Records from a pointing dataset
===============
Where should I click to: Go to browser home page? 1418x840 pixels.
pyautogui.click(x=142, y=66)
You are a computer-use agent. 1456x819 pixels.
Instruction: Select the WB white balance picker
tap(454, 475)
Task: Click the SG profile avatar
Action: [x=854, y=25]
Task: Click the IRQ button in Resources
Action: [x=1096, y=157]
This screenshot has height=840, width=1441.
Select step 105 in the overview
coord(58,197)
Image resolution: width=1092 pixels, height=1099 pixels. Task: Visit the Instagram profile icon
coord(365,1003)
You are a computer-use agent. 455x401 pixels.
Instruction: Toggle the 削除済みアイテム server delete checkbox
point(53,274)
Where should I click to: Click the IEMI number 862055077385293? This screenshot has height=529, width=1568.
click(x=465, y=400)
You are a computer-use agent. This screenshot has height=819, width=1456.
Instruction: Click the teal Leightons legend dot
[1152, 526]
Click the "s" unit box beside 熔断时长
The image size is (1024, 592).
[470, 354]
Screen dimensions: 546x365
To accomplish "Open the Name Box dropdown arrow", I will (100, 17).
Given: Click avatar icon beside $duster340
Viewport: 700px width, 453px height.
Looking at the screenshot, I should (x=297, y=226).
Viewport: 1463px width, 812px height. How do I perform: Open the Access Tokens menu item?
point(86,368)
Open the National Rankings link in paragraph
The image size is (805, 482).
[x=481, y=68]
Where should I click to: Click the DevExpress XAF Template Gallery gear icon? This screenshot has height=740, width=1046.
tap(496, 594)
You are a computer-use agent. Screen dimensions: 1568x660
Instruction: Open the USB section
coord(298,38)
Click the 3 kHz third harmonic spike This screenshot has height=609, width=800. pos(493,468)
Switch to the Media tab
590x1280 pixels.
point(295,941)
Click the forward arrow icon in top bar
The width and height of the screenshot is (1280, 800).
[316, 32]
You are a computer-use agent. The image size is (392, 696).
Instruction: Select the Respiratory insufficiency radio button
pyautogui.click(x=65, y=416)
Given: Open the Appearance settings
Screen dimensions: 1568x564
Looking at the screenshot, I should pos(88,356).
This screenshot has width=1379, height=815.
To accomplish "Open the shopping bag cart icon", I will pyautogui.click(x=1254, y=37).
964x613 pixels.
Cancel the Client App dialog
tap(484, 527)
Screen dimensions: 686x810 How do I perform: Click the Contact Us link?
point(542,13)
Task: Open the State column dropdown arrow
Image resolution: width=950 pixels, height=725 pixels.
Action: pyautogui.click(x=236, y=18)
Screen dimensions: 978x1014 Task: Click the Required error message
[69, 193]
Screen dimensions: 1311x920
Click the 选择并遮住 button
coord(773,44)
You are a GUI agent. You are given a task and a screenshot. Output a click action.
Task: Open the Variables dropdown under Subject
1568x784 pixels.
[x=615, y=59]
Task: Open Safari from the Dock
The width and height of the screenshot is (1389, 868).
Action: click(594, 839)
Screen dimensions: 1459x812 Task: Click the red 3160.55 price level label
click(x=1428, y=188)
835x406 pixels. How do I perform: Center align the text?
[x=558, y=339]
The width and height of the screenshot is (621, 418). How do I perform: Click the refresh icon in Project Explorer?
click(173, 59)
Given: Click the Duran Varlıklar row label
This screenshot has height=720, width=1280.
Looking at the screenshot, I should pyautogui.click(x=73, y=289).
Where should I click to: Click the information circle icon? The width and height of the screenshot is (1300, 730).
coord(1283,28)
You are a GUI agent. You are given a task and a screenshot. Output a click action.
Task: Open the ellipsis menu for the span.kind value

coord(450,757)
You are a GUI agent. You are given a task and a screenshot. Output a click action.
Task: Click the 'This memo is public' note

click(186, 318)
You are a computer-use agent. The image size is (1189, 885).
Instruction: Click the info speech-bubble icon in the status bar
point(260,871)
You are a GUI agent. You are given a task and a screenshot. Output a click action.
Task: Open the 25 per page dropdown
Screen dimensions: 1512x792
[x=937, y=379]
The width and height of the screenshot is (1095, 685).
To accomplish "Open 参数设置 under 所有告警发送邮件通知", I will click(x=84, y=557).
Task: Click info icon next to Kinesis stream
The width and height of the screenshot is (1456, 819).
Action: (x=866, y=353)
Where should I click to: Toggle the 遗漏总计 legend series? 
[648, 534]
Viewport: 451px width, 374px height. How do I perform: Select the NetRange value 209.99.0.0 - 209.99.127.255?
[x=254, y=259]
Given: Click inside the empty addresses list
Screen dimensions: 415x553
===============
◆ **Exercise**: Convert the records, starting at the very first line and ending at the line that contains "coord(58,197)", into a JSON list of strings with one string per line. Omit any blank lines.

◆ **Result**:
[
  "Where should I click to: Go to browser home page? 1418x840 pixels.",
  "pyautogui.click(x=142, y=66)",
  "You are a computer-use agent. 1456x819 pixels.",
  "Instruction: Select the WB white balance picker",
  "tap(454, 475)",
  "Task: Click the SG profile avatar",
  "Action: [x=854, y=25]",
  "Task: Click the IRQ button in Resources",
  "Action: [x=1096, y=157]",
  "This screenshot has height=840, width=1441.",
  "Select step 105 in the overview",
  "coord(58,197)"
]